L'altercation entre le wali d'Oran et une enseignante oranaise a été au centre d'une pénible rentrée scolaire, à la limite du soutenable. Par les commentaires acerbes, les insultes et les humeurs lourdes, elle s'est imposée comme une parfaite symbolique d'un bain boueux où les croisements des propos entre le social et le politique produisent des remous inévitables. Elle a été aussi et surtout celle d'une Algérie qui a très mal au tréfonds d'un corps n'ayant pas su digérer ni gérer un parcours cahoteux.

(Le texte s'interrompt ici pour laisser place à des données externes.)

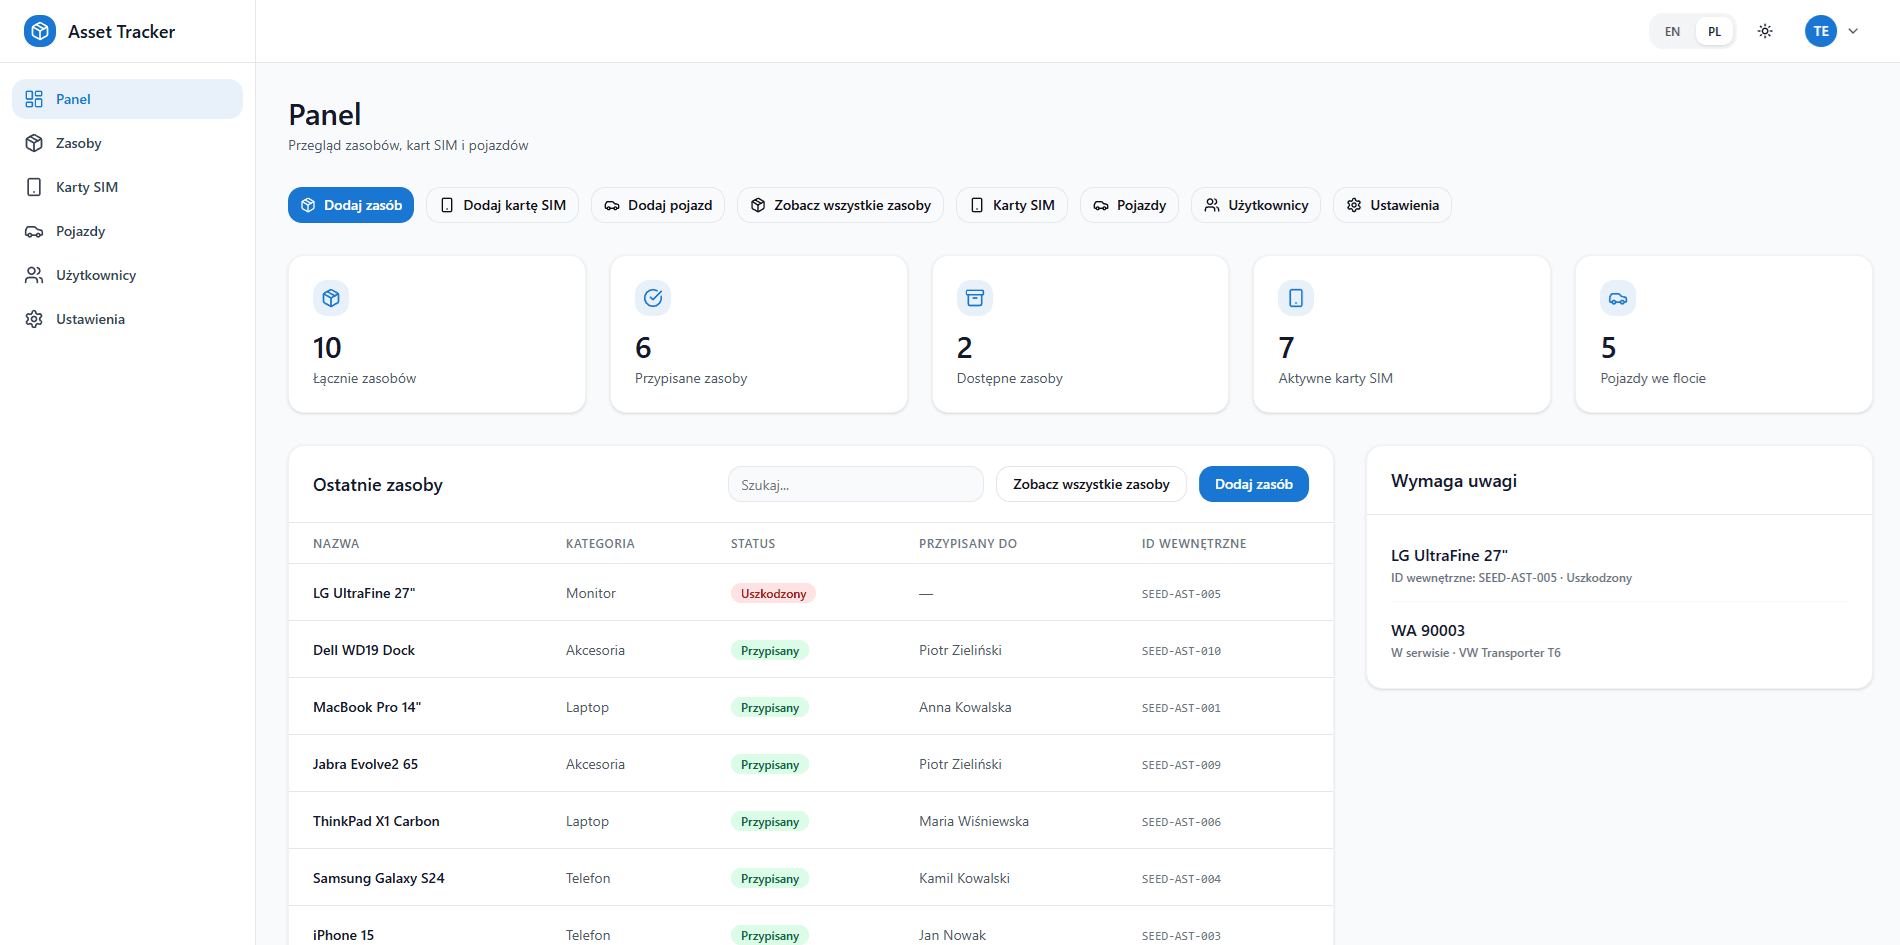Click the Pojazdy car icon in sidebar
The image size is (1900, 945).
[x=34, y=231]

L'infortuné wali ne disposait pas de réponse satisfaisante pour un état des lieux dont il n'est pas totalement responsable et son dos n'était pas suffisamment large pour supporter l'immense grief d'une enseignante qui s'est suffie d'une boutade pour mettre le doigt sur une énorme et multiforme tare dans laquelle le pays est englouti. Du bout des lèvres de l'éducatrice, et en ne lui accordant aucune consistance bien réfléchie, son retour à la période coloniale s'est engouffré dans une panoplie de travers avec lesquels le pays n'en a pas fini. En commis, le wali n'avait d'ultime recours que de s'abriter derrière un patriotisme devenu aujourd'hui presque fantasque et déluré quand il s'oppose à un manque de tables, d'eau de javel ou de craie. Bien que l'interpellation spontanée de l'enseignante ne comporte pas d'insinuation calculée avec un vocable tarabustant une histoire nationale, elle s'est vite inscrite, grâce aux réseaux sociaux, sur un important registre qui a secoué l'Algérie entière.

Que le gouvernement lui-même s'en inquiète et se voit obligé de tempérer les colères est l'indication d'une dichotomie entre un peuple et ses dirigeants et donne un aperçu sur l'énorme difficulté des tâches à entreprendre pour trouver un langage commun. Raccommoder la confiance par le pouvoir pour aller ensemble de l'avant n'est pas œuvre facile. Certains ont décidé de verser dans la vocifération perpétuelle. D'autres se nourrissent de pondération allant jusqu'à rappeler à l'enseignante que l'Etat lui a garanti le salaire de huit mois de repos et que s'arrêter à une histoire de table ne serait qu'un rot gratuit. Entre les deux, il s'agirait plutôt d'un large tableau noir à effacer.